PROBLEM DETAILS. Reproduce the rows below word for word, starting with the first line and stopping after the line that contains "The image size is (1568, 702). point(68,208)".

•••••

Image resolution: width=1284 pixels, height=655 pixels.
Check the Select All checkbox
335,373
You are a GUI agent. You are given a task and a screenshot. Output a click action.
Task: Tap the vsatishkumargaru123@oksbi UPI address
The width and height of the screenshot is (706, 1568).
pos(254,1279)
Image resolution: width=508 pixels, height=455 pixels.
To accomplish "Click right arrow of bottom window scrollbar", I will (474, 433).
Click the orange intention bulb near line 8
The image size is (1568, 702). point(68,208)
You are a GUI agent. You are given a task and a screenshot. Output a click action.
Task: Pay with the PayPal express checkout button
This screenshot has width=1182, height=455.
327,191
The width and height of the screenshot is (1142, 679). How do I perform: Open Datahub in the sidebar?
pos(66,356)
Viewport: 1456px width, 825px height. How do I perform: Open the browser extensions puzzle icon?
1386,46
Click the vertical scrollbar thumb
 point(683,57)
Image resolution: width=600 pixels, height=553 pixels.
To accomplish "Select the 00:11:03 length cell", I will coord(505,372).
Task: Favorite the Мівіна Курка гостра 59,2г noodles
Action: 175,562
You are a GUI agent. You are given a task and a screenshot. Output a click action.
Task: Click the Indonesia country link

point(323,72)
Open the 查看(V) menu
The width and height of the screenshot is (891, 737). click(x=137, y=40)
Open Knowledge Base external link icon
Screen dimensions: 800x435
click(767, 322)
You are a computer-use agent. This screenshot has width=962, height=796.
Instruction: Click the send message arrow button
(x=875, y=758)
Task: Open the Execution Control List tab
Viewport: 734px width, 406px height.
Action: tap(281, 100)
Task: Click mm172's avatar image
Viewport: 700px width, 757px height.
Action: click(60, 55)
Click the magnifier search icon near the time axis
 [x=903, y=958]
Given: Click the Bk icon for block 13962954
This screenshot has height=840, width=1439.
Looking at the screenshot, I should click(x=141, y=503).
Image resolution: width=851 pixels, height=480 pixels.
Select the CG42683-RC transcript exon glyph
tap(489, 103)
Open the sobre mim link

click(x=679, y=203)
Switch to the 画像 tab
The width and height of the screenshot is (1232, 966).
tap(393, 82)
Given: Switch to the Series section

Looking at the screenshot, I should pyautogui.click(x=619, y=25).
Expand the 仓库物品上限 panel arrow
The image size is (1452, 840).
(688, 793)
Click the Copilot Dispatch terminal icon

•••••

CORRECT ANSWER.
Image resolution: width=1284 pixels, height=655 pixels.
Check the Select All checkbox
335,373
You are a GUI agent. You are given a task and a screenshot. Output a click action.
Task: Tap the vsatishkumargaru123@oksbi UPI address
The width and height of the screenshot is (706, 1568).
pos(254,1279)
Image resolution: width=508 pixels, height=455 pixels.
To accomplish "Click right arrow of bottom window scrollbar", I will (474, 433).
Click the orange intention bulb near line 8
The image size is (1568, 702). point(68,208)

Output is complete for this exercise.